Especially for personal accounts.
I get why a corporation would require it for employees…
But I hate it when Apple, Samsung, etc. are forcing you to have 2fa, especially by requiring a phone number.
Side note: Bitwarden will be requiring email verification codes starting in February 2025, for those who haven’t enabled 2fa yet (see my Post in YSK). Most people store their email credentials in their password vault… so a lot of people are gonna get locked out of their bitwarden vaults. I kinda hate it, especially on such sort notice (less than 10 days).
Necessary but evil. My workplace had a million headaches implementing an email-based 2fa system. So many automatic services blocking our emails, so many people who are tech illiterate who cannot understand 2fa, and all of their calls got sent to me and my team despite none of us having technical support experience.

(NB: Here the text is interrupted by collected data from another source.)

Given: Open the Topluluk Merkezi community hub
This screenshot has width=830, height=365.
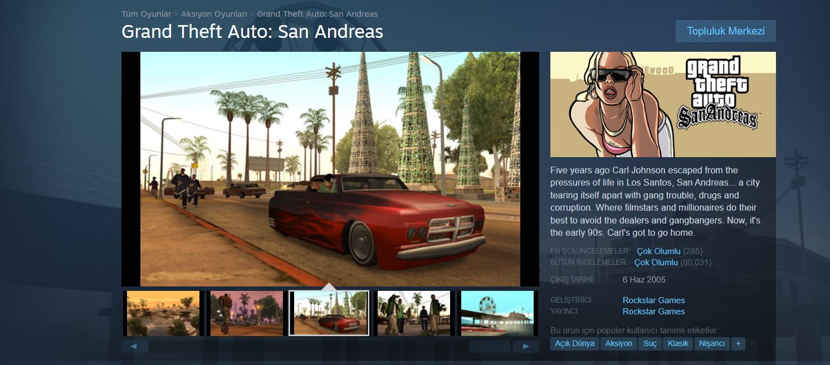Looking at the screenshot, I should pos(725,31).
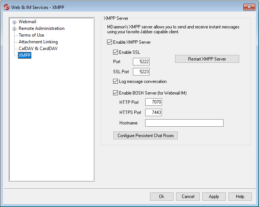Open Terms of Use settings page
This screenshot has width=259, height=207.
(31, 35)
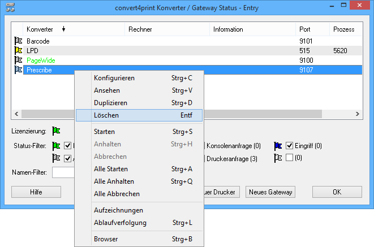
Task: Click the list's horizontal scrollbar right arrow
Action: click(358, 114)
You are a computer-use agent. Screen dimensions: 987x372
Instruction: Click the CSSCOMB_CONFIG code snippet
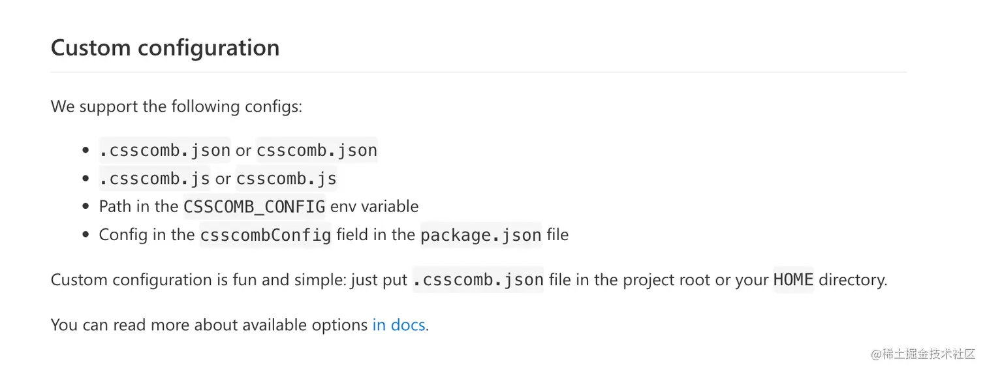tap(254, 207)
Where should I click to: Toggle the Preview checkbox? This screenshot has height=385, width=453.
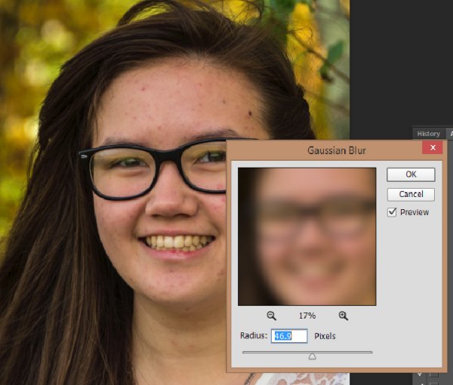coord(392,213)
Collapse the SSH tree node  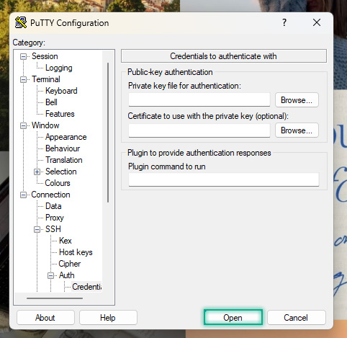pos(37,229)
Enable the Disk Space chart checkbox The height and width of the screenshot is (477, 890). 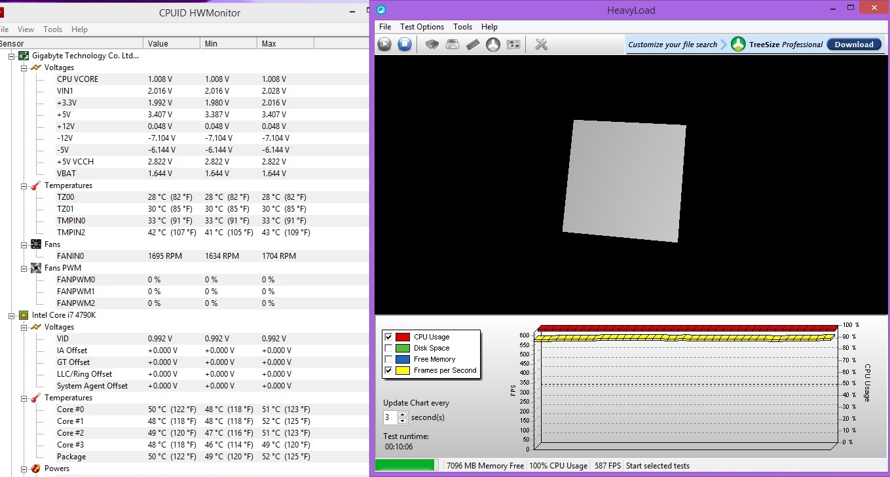pyautogui.click(x=388, y=348)
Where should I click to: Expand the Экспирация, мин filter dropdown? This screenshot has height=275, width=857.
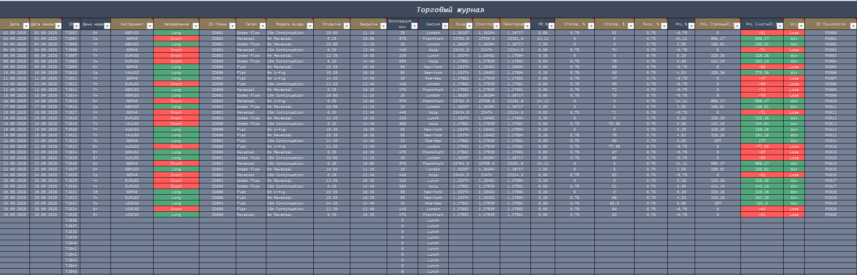[x=414, y=26]
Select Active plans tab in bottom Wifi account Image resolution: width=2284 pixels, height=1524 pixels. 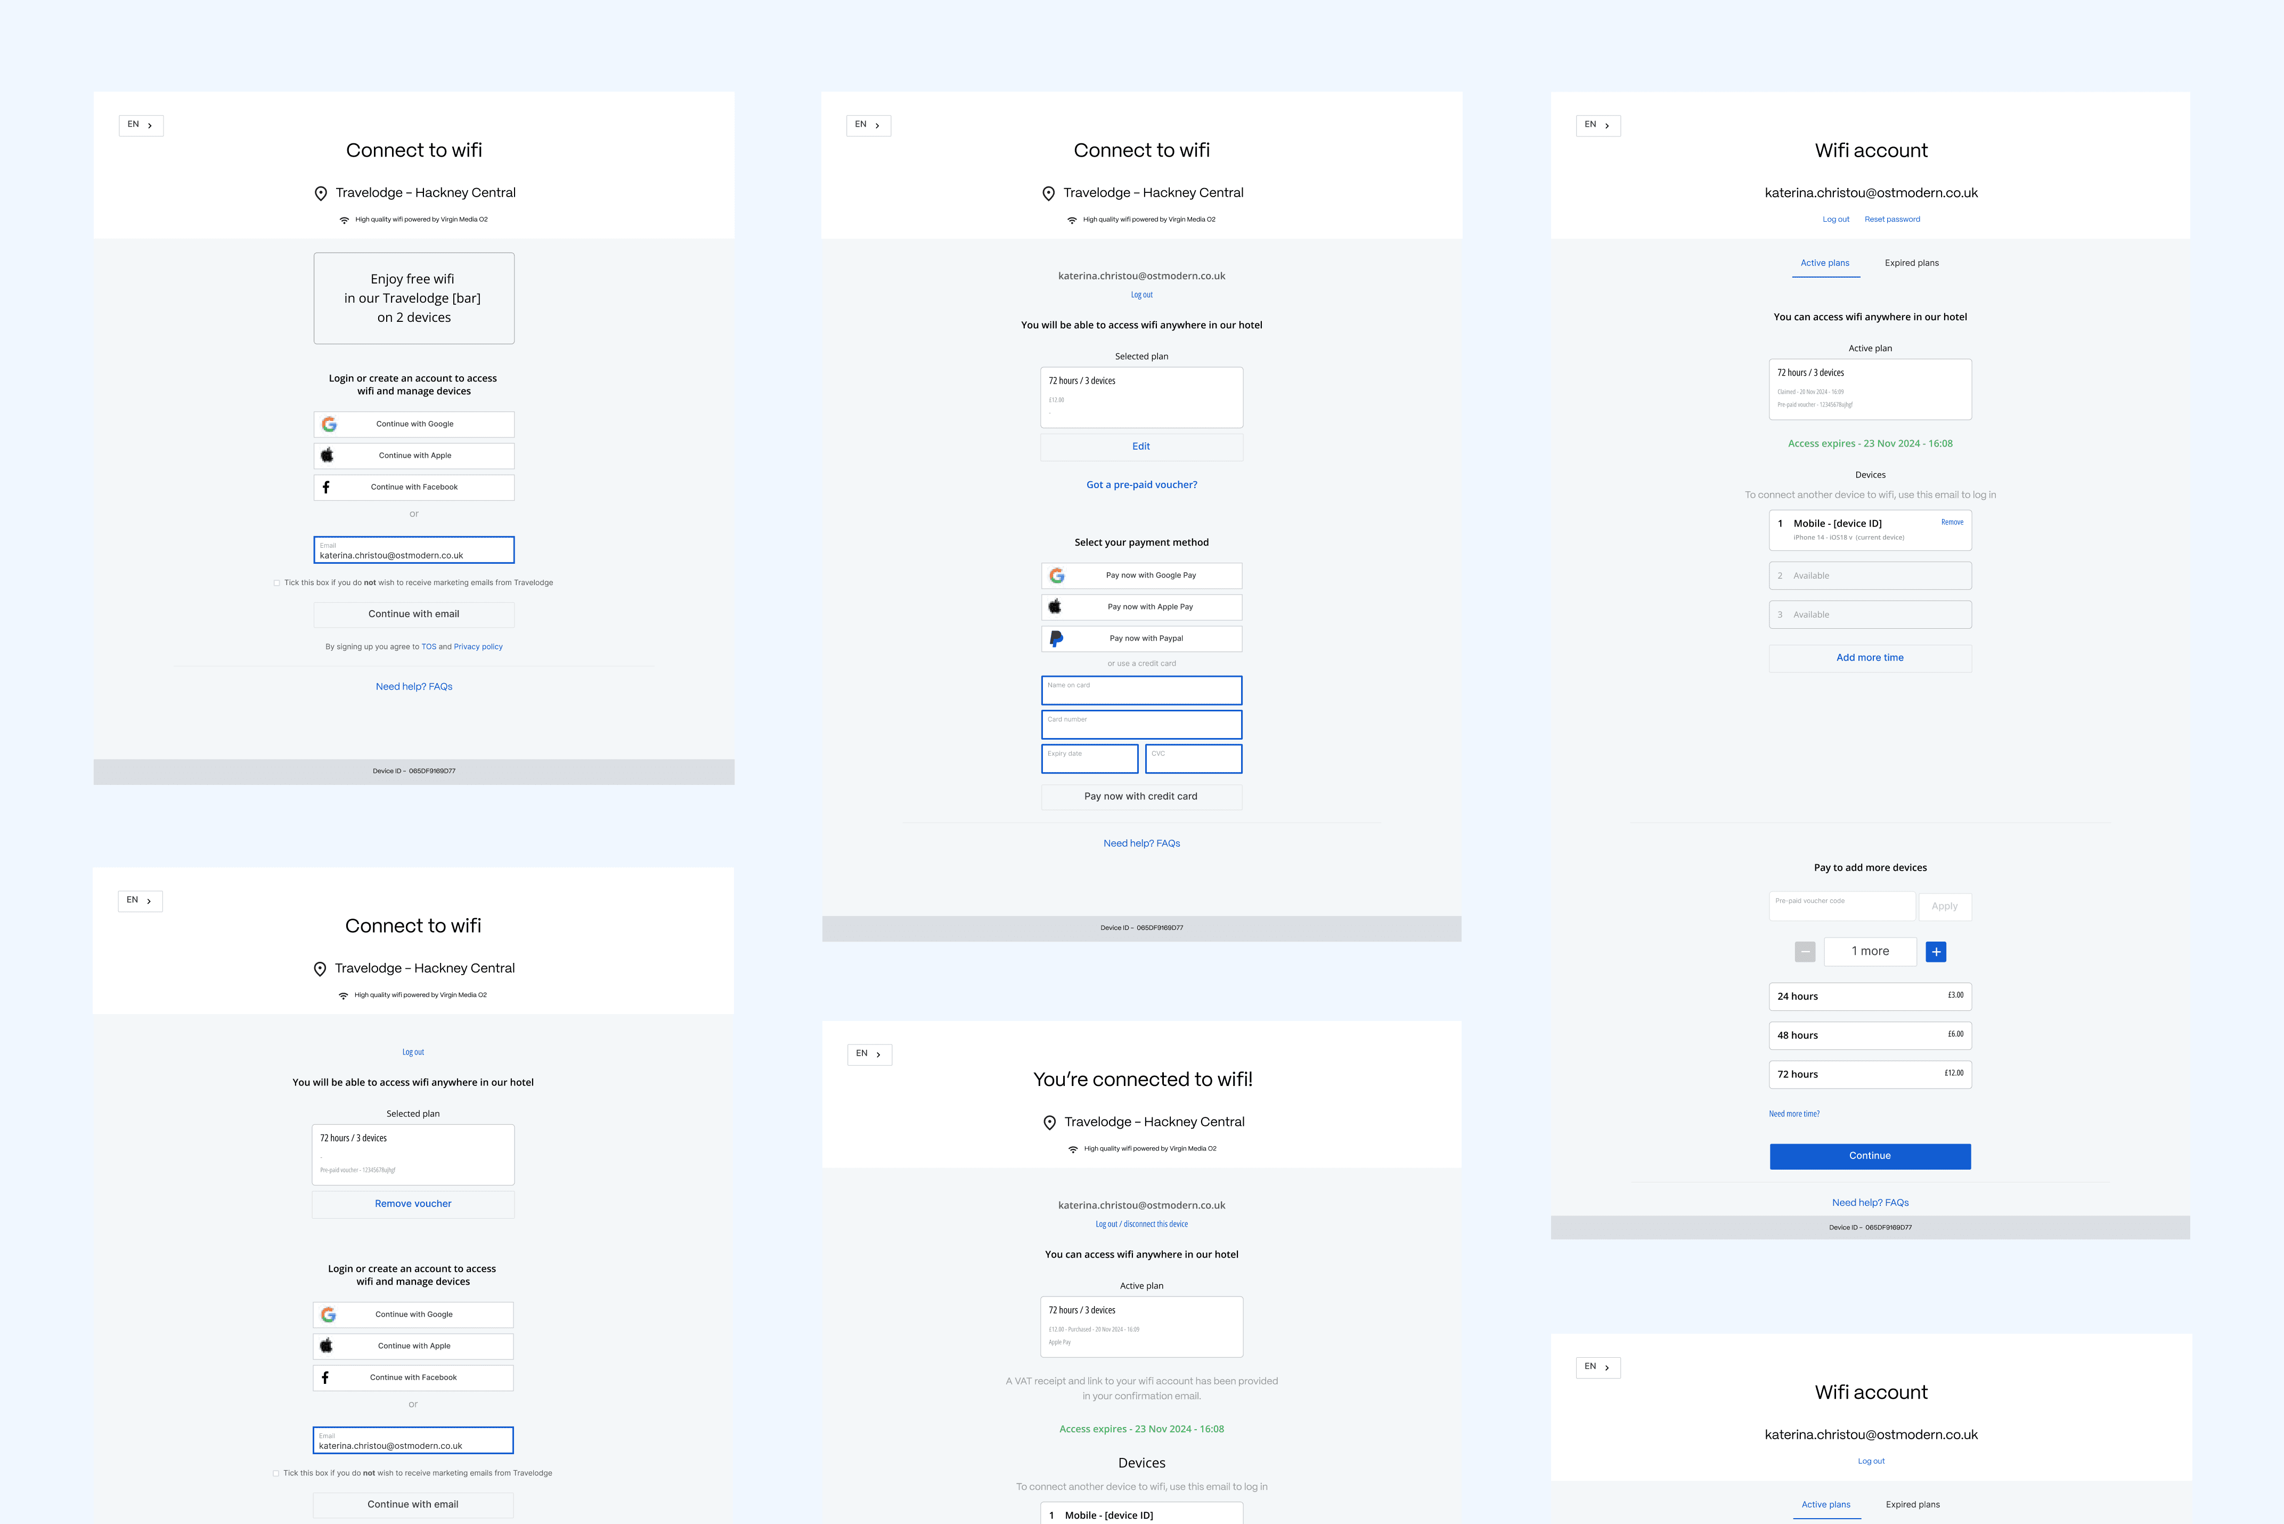click(1825, 1505)
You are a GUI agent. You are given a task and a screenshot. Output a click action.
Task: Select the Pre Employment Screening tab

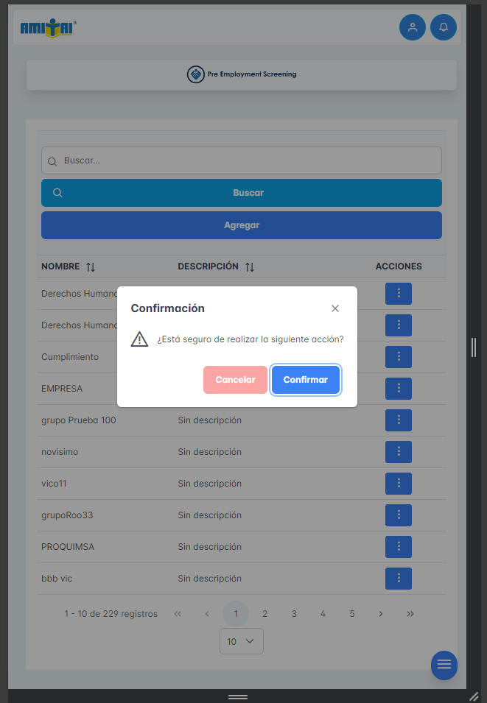(242, 74)
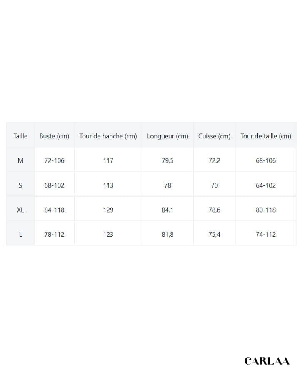Click the CARLAA brand logo

click(x=267, y=361)
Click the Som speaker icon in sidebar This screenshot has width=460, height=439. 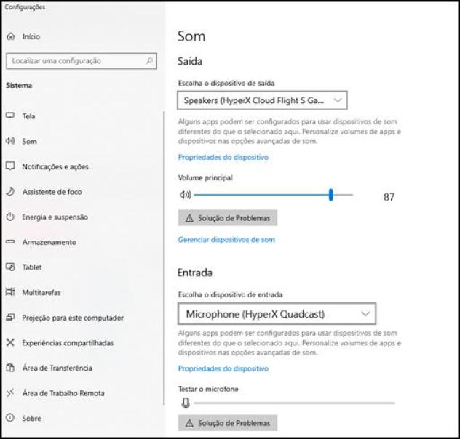tap(10, 142)
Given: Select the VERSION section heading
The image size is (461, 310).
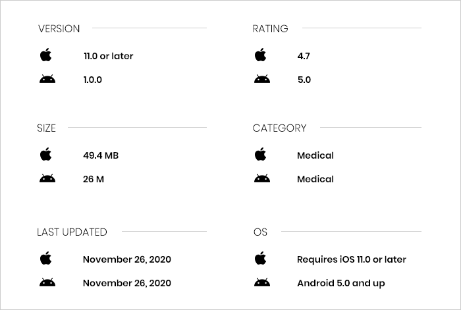Looking at the screenshot, I should [59, 28].
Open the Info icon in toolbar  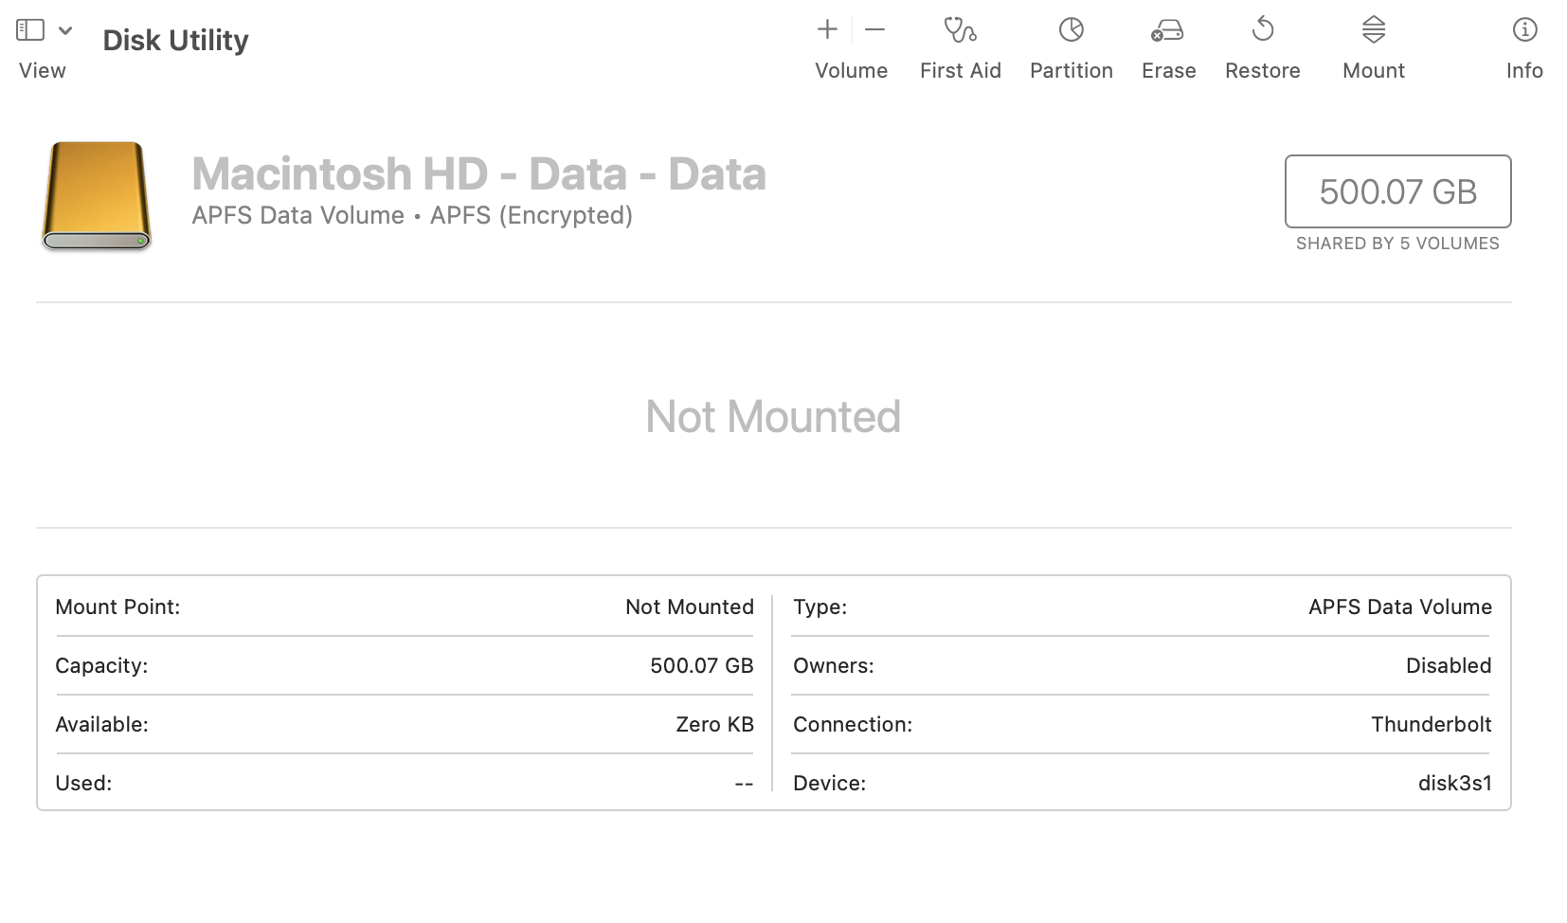coord(1523,30)
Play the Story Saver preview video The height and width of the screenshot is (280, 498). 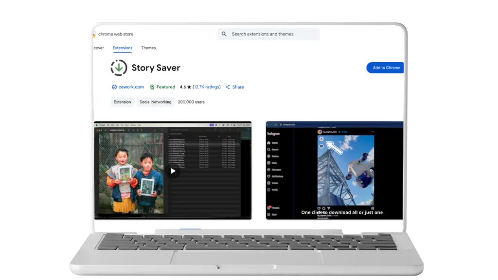click(x=172, y=171)
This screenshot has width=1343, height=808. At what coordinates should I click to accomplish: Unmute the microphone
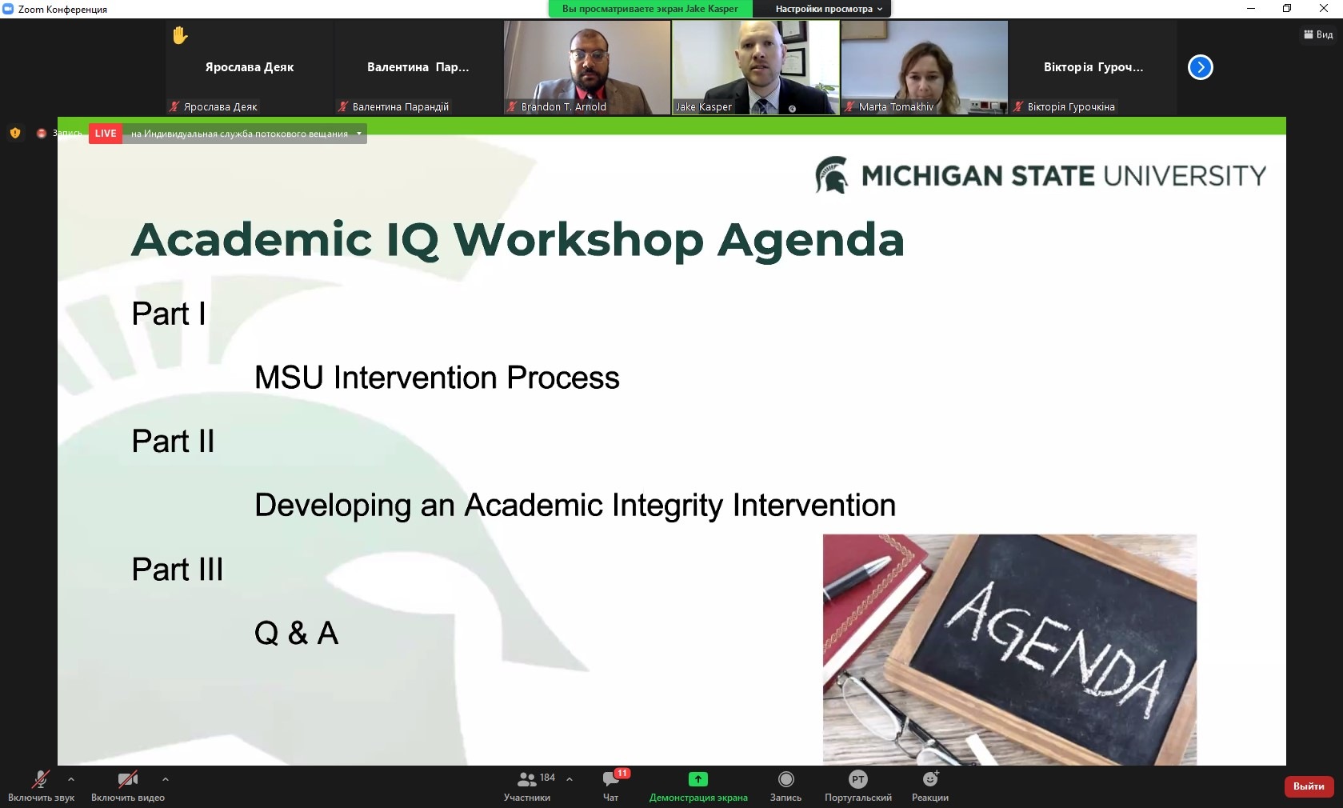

However, it has massively increased the security of our site, while allowing us to finally implement a way for people to unlock their own accounts if they do have too many unsuccessful login attempts. The juice is worth the squeeze.
Fully agree. One of my old password was leaked years ago in one of the many many database breaches and it was used for Spotify and steam. I got the mfa code for the steam account email and was able to lock it down immediately.
Now I use bitwarden and all my passwords are random strings of 16 characters that I will never remember, nor care to. Good luck hackers. And have MFA setup where I’m able to.
Sample password - 8rY2xD7fNjE#TH#ROM
Teaching people and explaining why we have it is easy for me since I was almost a victim. After that, it’s easy.